* BEGIN Excerpt *

Wide Column Stores (Cassandra)
What is a Wide Column Store?
A distributed database designed for write-heavy, high-availability workloads with simple query patterns. The canonical example is Apache Cassandra.
Key characteristics:
- Columns vary from row to row — no NULLs for missing columns, rows only store what they have
- Schema-flexible — different rows in the same table can have different columns
- Distributed by design — data spread across a cluster via consistent hashing
- Tunable consistency — choose between speed and correctness per query
Why Not Just Use Postgres?
At massive write scale, relational databases hit a wall:
| Postgres (OLTP) | Cassandra |
|---|---|
| Single primary for writes | Any node accepts writes |
| Locks for consistency | No locks — append-only (LSM-based) |
| Foreign key checks on INSERT | No referential integrity checks |
| ACID transactions | Eventual consistency (tunable) |
| Vertical scaling | Horizontal scaling — add nodes |
Postgres bottleneck: Every write must acquire locks, check constraints, update indexes, write WAL — all on one machine. At millions of writes/sec, the single primary falls over.
Cassandra's tradeoff: Give up JOINs, aggregations, and referential integrity → get blazing fast distributed writes and high availability.
Flexible Schema — No Wasted NULLs
In Postgres, every row has every column (NULLs for missing ones):
| user_id | name | email | phone | twitter | github |
|---------|-------|-------------|-------|---------|--------|
| 1 | Alice | a@mail.com | NULL | NULL | NULL |
| 2 | Bob | NULL | 555.. | @bob | NULL |
In Cassandra, rows only store columns they actually have — no NULL, no placeholder:
Row "user-1": { name: "Alice", email: "a@mail.com" }
Row "user-2": { name: "Bob", phone: "555...", twitter: "@bob" }
Great for heterogeneous data like log entries, user preferences, IoT sensor readings.
Data Model: Partition Key + Clustering Key
The PRIMARY KEY controls everything
CREATE TABLE orders (
customer_id UUID,
order_date TIMESTAMP,
order_id UUID,
amount DECIMAL,
PRIMARY KEY (customer_id, order_date)
);
-- ^^^^^^^^^^^ ^^^^^^^^^^
-- partition clustering
-- key key
graph TD
PK["PRIMARY KEY (customer_id, order_date)"] --> Part["Partition Key: customer_id<br/>hash → which node owns this data"]
PK --> Clust["Clustering Key: order_date<br/>sort order within the partition"]
style Part fill:#1a3a4a,stroke:#44aaff
style Clust fill:#4a3a1a,stroke:#ffaa44
Partition key (customer_id):
- Hashed via consistent hashing → determines which node stores this data
- All rows with the same partition key live on the same node, same disk partition
- This is what makes queries fast — one network hop to the right node
Clustering key (order_date):
- Within a partition, rows are sorted on disk by the clustering key
- Range queries and ORDER BY are free — data is pre-sorted
PRIMARY KEY patterns
PRIMARY KEY (A) → partition=A, no clustering. One row per key (KV lookup).

* END Excerpt *

Requirements:
A: In the wide column store text, switch "Cassandra" to "ScyllaDB" and write out the passage from "What is a Wide" up to and including "Just Use Postgres?".
B: Pick up the wide column store text right after its last line and keep it going.

* BEGIN Entries *

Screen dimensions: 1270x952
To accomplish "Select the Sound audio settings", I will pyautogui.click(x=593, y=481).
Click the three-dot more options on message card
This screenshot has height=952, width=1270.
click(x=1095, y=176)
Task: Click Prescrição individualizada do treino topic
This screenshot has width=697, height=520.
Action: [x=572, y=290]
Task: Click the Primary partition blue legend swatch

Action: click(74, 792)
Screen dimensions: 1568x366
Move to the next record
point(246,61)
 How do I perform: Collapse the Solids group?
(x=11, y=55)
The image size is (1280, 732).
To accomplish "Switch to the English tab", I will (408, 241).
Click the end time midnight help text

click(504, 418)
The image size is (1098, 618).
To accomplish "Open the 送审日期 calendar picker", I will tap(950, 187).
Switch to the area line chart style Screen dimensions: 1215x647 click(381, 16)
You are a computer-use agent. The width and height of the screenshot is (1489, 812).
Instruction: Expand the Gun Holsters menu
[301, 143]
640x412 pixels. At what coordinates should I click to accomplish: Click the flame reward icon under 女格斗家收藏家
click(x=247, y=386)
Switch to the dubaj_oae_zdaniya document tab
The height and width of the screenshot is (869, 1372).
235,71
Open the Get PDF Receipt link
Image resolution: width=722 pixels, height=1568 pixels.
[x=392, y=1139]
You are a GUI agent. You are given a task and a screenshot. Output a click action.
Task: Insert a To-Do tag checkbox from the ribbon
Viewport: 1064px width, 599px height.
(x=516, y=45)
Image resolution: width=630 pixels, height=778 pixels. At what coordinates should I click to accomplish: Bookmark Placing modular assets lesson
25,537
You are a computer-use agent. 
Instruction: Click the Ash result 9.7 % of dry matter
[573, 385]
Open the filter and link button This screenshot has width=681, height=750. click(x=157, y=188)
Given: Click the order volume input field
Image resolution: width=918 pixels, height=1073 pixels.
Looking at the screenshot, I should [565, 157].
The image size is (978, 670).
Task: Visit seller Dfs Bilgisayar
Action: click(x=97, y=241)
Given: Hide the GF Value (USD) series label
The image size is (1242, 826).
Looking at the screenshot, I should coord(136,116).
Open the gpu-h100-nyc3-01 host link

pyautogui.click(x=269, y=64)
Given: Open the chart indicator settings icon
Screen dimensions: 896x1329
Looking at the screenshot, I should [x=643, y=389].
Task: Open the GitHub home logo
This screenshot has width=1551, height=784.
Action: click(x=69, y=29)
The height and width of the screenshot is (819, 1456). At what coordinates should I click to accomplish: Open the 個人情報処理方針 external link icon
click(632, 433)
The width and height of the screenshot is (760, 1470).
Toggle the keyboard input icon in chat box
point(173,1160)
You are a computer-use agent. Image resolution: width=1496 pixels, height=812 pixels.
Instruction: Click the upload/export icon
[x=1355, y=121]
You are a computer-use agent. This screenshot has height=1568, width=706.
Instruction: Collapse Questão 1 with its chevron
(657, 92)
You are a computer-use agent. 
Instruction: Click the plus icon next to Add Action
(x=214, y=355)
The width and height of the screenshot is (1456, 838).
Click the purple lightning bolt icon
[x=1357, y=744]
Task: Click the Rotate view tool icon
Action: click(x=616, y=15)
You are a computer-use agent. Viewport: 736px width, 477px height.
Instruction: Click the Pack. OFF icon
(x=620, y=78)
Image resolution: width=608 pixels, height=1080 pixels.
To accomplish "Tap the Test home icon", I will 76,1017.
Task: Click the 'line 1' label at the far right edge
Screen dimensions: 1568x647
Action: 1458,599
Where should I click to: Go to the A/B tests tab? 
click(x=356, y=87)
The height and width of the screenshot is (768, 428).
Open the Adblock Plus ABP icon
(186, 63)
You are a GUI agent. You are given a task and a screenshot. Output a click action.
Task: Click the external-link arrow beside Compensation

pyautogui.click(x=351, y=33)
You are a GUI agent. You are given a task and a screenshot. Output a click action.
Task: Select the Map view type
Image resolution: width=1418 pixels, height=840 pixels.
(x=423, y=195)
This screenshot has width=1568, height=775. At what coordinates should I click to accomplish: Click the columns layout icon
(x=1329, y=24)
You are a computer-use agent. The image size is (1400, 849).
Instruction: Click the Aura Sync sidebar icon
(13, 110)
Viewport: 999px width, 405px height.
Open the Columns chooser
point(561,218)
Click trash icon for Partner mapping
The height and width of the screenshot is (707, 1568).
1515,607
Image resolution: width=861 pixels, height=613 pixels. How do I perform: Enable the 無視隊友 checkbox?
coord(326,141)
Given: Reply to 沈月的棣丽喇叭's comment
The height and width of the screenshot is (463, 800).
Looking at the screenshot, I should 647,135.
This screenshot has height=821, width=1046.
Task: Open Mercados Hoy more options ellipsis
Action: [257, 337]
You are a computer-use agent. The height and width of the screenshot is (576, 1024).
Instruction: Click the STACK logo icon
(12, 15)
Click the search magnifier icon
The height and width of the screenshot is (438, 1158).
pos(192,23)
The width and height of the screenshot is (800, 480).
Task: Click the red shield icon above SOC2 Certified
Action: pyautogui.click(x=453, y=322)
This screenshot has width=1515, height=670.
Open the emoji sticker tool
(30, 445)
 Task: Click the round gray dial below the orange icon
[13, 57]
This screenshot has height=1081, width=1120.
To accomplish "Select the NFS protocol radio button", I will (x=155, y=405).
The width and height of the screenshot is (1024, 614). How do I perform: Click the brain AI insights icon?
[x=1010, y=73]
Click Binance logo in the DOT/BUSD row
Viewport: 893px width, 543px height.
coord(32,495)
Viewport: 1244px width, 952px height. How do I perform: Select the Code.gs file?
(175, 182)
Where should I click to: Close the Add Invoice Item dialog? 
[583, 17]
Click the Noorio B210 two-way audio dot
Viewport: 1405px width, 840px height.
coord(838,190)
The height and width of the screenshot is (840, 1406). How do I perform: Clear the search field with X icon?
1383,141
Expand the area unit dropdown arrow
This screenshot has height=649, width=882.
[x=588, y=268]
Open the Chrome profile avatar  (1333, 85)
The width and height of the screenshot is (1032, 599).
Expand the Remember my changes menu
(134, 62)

* END Entries *

Outputs:
A:
What is a Wide Column Store?
A distributed database designed for write-heavy, high-availability workloads with simple query patterns. The canonical example is Apache ScyllaDB.
Key characteristics:
- Columns vary from row to row — no NULLs for missing columns, rows only store what they have
- Schema-flexible — different rows in the same table can have different columns
- Distributed by design — data spread across a cluster via consistent hashing
- Tunable consistency — choose between speed and correctness per query
Why Not Just Use Postgres?

B:
PRIMARY KEY (A, B) → partition=A, cluster by B. Many rows per A, sorted by B.
PRIMARY KEY (A, B, C) → partition=A, cluster by B then C. Nested sort.
Example: Query flow
- Hash
customer_id=42→ go to the right node (one network hop) - Data is already sorted by
order_date→ read last 10 entries (sequential disk read)
No index lookup. No sort step. Just seek and scan.
Query-Driven Table Design
In Cassandra, you design tables around your queries — one table per query pattern.
The problem: looking up by non-partition key
Without customer_id (the partition key), Cassandra can't hash to a specific node.
It must ask every node to check → scatter-gather.
Solution: Dual write with a second table
-- Table 1: "All orders for customer X, sorted by date"
CREATE TABLE orders_by_customer (
customer_id UUID,
order_date TIMESTAMP,
order_id UUID,
amount DECIMAL,
PRIMARY KEY (customer_id, order_date)
);
-- Table 2: "Look up one order by its ID"
CREATE TABLE orders_by_order_id (
order_id UUID PRIMARY KEY, -- partition key only, no clustering
customer_id UUID,
order_date TIMESTAMP,
amount DECIMAL
);
Same data, two tables. App writes to both. Each is optimized for a different query.
Secondary Indexes: LSI vs GSI
An alternative to dual writes: CREATE INDEX ON orders(order_id)
LSI — Local Secondary Index (document-partitioned)
Each node only indexes its own data:
Node 1: local index on order_id → {abc-123, def-456} (Node 1's data only)
Node 2: local index on order_id → {ghi-789, jkl-012} (Node 2's data only)
Node 3: local index on order_id → {mno-345, pqr-678} (Node 3's data only)
A query on order_id still hits every node (scatter-gather).
GSI — Global Secondary Index (term-partitioned)
The index itself is partitioned by the indexed column's value:
Index Node A: order_id a-m → {abc-123 → Data Node 1, ghi-789 → Data Node 2}
Index Node B: order_id n-z → {pqr-678 → Data Node 3}
Query order_id='abc-123' → hash → Index Node A → points to Data Node 1. Two hops, not scatter-gather.
LSI vs GSI Comparison
| LSI (Local / Document-Partitioned) | GSI (Global / Term-Partitioned) | |
|---|---|---|
| Read | Scatter-gather (slow) | 2 hops (fast) |
| Write | Fast (update local index only) | Slower (must update remote index node) |
| Consistency | Immediate (same node) | Eventually consistent (async update) |
| Cassandra | ✅ Native support | ❌ Not native — use dual write tables |
| DynamoDB | ✅ Both LSI and GSI supported | ✅ Both LSI and GSI supported |
Which to use?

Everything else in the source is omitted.